The SPDY (Speedy) protocol was proposed by Google for accelerating web page invocation. Web pages are called by the request of the web client to the web server. The transmission of web pages from the web server to the web client is done using the Hypertext Transfer Protocol( HTTP) and the TCP protocol. Since HTTP protocol is not optimized for minimum latency, and web pages have changed a lot in the last decade, it forms a bottleneck in web page transmission.

Since web pages consist of multiple details such as text, graphics, or video, the web page details are each transmitted to the web browser over individual TCP connections. In addition, browsers support only a limited number of connections at a time. Both the multiple connection setup and the limited number of connections reduce latency.

The Google SPDY protocol, which stands for Speedy, relies on TCP/ IP, but is intended to replace the HTTP protocol. The speed increase is achieved by reducing overhead, interleaving the client's requests, and persistent connections.

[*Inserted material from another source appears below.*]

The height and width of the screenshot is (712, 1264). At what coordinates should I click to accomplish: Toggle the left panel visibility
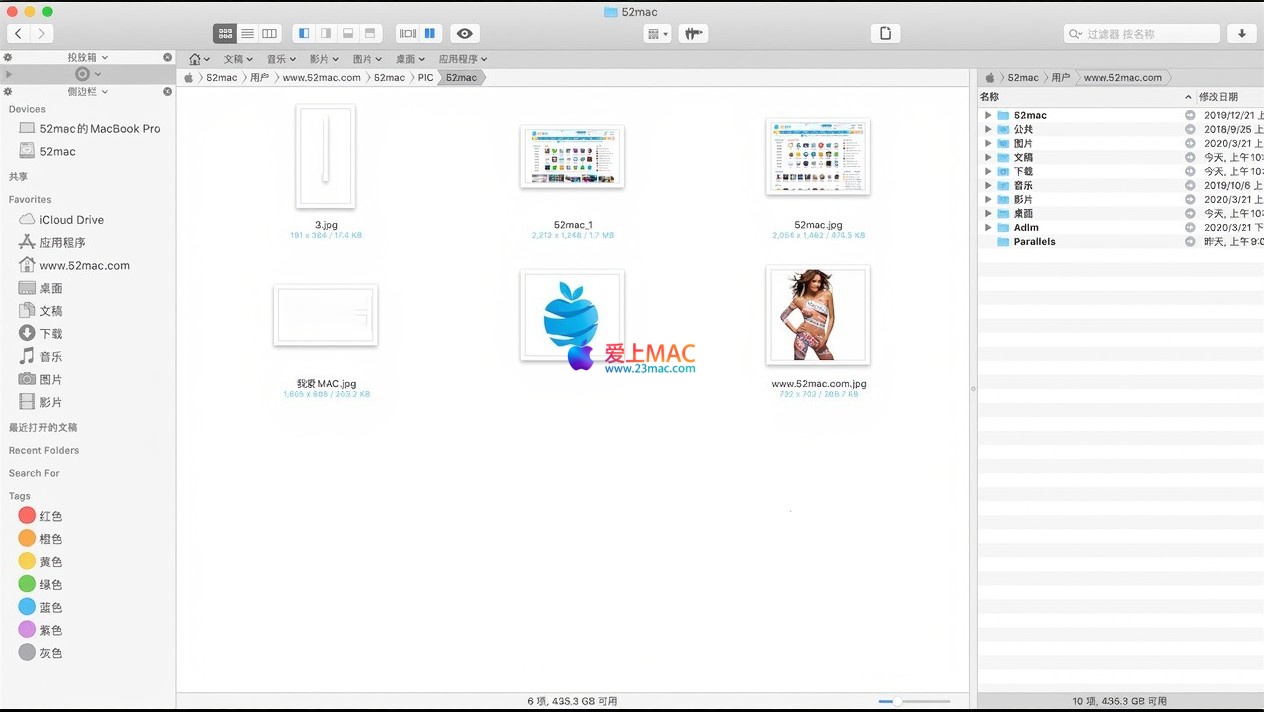[304, 33]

As far as data reduction is concerned, header information is compressed, requests from the Web client are not transmitted sequentially but are interleaved in a multiplexing technique with interleaving, and as far as persistent connections are concerned, these are permanent and are not reestablished for each request. By these measures and by prioritizing the requests, the transmission of web pages to the web client is between 10% and 50% faster.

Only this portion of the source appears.